:: Exercise directions ::
Within the entries below, every line containing "will" is to be copied.

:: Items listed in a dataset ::
---+---
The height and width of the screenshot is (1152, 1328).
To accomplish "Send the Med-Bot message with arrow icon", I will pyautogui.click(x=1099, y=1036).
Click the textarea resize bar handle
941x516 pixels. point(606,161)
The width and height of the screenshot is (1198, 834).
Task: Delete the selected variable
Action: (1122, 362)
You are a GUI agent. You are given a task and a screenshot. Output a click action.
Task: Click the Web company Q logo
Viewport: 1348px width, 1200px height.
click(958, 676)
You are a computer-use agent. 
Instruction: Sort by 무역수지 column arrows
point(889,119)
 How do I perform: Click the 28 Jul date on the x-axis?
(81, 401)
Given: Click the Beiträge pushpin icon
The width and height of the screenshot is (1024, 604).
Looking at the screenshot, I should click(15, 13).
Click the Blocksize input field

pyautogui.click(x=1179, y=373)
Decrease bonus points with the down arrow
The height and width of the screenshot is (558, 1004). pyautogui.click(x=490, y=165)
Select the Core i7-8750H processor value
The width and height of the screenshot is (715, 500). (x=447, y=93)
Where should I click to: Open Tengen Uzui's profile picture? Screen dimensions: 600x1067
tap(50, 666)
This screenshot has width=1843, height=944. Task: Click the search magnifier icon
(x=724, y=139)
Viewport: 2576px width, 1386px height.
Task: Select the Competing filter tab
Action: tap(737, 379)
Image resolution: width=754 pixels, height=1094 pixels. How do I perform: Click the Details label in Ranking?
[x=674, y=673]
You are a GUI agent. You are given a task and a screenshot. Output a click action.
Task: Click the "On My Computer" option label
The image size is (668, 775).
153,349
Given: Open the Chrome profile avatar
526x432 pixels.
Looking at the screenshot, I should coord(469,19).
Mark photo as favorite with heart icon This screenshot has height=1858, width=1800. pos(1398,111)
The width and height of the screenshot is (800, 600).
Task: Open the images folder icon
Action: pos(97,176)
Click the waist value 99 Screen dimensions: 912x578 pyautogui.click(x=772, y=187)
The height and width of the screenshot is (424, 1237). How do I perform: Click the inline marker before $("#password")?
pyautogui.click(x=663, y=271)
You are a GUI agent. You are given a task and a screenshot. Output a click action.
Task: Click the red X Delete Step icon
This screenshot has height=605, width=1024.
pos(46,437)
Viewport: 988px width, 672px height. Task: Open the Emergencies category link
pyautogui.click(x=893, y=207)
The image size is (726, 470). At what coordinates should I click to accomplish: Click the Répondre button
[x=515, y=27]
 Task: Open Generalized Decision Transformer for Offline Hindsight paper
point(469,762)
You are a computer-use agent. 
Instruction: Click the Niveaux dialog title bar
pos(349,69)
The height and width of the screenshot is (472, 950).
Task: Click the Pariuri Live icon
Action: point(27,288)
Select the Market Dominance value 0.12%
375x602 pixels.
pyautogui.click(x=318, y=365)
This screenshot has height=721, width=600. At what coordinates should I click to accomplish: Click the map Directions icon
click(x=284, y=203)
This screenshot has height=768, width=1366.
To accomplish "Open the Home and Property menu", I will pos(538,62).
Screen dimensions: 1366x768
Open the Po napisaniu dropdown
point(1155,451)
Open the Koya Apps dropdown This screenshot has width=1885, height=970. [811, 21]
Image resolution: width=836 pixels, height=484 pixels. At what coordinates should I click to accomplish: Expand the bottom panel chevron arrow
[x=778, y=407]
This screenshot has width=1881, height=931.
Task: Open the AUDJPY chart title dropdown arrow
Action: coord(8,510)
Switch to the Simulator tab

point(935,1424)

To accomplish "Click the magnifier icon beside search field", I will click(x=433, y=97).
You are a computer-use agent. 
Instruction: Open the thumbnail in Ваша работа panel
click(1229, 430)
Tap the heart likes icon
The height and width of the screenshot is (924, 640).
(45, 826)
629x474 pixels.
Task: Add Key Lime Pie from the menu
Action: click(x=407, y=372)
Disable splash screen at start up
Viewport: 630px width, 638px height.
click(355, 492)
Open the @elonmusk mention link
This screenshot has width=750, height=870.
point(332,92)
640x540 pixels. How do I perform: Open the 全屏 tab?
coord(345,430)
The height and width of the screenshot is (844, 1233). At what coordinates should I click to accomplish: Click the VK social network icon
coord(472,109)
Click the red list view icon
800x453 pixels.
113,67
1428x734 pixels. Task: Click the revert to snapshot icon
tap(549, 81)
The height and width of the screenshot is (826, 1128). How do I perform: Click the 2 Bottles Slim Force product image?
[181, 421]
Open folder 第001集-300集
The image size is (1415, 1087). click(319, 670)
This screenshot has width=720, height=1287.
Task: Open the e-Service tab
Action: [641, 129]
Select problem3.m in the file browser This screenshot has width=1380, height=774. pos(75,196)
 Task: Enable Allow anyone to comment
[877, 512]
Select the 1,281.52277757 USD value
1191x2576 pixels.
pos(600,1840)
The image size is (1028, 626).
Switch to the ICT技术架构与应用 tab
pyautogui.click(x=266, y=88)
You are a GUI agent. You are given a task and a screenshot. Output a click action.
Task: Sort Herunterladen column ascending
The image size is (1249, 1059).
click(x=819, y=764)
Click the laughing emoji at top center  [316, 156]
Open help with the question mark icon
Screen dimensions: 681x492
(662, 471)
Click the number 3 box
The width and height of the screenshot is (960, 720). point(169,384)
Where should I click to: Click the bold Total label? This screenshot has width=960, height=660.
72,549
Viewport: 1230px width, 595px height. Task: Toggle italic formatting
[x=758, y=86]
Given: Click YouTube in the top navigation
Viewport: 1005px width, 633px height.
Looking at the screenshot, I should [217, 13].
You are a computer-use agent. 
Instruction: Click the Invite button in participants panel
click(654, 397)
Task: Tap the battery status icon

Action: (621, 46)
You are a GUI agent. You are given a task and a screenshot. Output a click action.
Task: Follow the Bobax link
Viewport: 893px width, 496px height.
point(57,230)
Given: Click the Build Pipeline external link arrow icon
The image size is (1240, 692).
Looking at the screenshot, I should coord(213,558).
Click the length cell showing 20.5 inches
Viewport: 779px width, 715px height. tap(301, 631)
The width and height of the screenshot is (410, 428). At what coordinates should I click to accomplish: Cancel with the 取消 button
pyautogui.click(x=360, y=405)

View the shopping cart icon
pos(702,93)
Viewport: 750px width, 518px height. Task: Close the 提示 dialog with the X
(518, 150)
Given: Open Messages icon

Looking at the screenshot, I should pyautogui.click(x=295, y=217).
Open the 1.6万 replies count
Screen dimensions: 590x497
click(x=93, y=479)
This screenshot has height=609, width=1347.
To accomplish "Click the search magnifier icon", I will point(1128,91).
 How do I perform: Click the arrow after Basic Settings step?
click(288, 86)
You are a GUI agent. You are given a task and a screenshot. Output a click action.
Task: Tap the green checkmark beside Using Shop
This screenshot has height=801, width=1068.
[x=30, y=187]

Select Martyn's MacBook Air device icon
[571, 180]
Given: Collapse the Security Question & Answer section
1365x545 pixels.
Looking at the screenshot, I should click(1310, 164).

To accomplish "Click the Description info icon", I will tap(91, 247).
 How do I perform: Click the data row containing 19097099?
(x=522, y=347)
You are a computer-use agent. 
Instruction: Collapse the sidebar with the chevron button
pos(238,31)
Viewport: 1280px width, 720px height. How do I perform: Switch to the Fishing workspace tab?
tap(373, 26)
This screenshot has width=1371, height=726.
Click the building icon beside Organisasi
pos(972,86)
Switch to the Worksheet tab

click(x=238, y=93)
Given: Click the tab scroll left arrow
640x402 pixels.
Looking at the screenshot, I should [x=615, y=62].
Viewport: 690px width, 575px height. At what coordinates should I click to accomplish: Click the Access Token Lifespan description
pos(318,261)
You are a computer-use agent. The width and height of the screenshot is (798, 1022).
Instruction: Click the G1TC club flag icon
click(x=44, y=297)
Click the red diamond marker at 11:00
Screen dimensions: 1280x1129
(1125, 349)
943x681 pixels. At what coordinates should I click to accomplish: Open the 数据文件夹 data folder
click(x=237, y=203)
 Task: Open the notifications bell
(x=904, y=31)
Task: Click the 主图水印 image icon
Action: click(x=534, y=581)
---+---
:: Your response ::
To accomplish "Send the Med-Bot message with arrow icon", I will pyautogui.click(x=1099, y=1036).
To accomplish "Open the Home and Property menu", I will pos(538,62).
To accomplish "Click the magnifier icon beside search field", I will click(x=433, y=97).
To accomplish "Click the search magnifier icon", I will point(1128,91).
To accomplish "Click the Description info icon", I will tap(91, 247).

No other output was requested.